Sunday, August 14, 2011

Finding the "cow-ness" of our cows

Students who've made it to the University of Minnesota campus in St. Paul and seen the cow sculptures on the lawn there will recognize the huge reclining bovine here, part of a series done by Connecticut sculptor Peter Woytuk. Woytuk has said that he wanted to emphasize the mass of the bull, to make it a part of the landscape.

The other sculpture was done by a Maine sculptor, Roger Prince. I was struck when I first saw Roger Prince's sculpture and the U of M bull how these two pieces of art had captured some aspect of bovines. Neither artist had included all the details of the real cow/bull--the reclining animal doesn't seem to have any ears. Yet in its eyes, the way the head and neck are portrayed, the bulk of the shoulders, we have a sense of an animal who has an intelligence and might be sizing us up, too.

Roger Prince doesn't want his cow, small enough to stand on a side table, to be part of the landscape. He seems to want us to view her as a curious, but solid creature. He has also chosen, to place emphasis on the head and neck, to give us a sense of curiosity in this cow. And, to give viewers a sense of solidity he's made the hooves much larger than cows' hooves are. Because of those broad hooves, we don't think anyone will be tipping this cow soon.
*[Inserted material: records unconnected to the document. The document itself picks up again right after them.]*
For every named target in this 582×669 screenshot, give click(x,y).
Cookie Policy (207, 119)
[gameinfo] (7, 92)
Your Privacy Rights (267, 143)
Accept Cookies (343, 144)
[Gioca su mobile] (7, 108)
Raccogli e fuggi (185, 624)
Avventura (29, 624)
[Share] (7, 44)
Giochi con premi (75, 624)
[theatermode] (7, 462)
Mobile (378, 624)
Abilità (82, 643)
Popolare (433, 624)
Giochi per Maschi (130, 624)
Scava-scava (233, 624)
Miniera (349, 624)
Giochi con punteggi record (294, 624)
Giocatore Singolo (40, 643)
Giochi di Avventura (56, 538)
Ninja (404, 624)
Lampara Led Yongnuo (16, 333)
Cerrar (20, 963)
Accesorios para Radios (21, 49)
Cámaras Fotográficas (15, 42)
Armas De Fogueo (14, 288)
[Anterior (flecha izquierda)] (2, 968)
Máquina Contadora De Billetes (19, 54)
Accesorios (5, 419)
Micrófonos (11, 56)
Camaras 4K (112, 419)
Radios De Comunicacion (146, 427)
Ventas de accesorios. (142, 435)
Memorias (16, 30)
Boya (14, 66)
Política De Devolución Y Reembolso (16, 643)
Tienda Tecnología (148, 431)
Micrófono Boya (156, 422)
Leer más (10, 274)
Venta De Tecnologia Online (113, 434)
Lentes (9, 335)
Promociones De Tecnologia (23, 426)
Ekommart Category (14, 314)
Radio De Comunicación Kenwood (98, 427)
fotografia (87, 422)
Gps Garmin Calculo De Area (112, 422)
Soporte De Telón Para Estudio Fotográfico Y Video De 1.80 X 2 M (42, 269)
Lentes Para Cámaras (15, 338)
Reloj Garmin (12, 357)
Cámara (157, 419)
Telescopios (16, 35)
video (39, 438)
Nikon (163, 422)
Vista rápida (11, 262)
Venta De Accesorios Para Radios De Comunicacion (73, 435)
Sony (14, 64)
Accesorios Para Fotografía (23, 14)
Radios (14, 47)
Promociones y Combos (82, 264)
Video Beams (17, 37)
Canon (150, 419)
And the photograph shows us a real cow, one of an old breed from England, called White Park. We see its distinctive horns, the black ears and nose--a real cow, not larger or smaller, not interpreted.

Each image of cow gives us slightly different information and a different impression of "cow-ness."

When we are writing our stories, whether fiction or non-fiction, we learn so much about our characters that we often want to share all that we know, the interesting little quirks of their lives, the side roads and byways that take them out of the main direction of our story.

In fact we can't, we shouldn't tell it all , we only need to select the details that give readers a clear sense of our characters and how they are moving through the story. We bootstrap ourselves along in story-making. As we know our plot, we learn which details of character we will want to include. As we figure out details of character we have more information and more plot choices.


  1. I think by trying to get the "ness" of something, be it a character or a story, we are going for the essence and we allow the reader to do much of the work, which engages them more deeply in the story. Yes, I know that it is a cow and now I will make it my cow.

  2. This post makes me miss our early morning walks with occasional visits to the U of M campus (and the bakery afterward). I am just back from two weeks in Vermont, where we watched a small herd of cows (a dozen) grazing in our mountain pasture. Each had its own personality within the herd, including the littlest calf, all curiosity and eagerness (until Mama warned him to stay away from pesky humans). Cowness indeed.

  3. Oh Jackie, like the books you write you help us to see the world. Comparing sculpture and writing is perfection. And to think or wonder how much more detail the artists put in at first and what they decided to take away. We, the creators, needs to know so much more than the viewer/reader. The tricky part is to know what the viewer/reader needs to know. And that always seems to be a matter of trust.

  4. These pictures are so visual! Seemingly small choices lead to big differences in points of emphasis--which reflect a core truth while not being exact truth.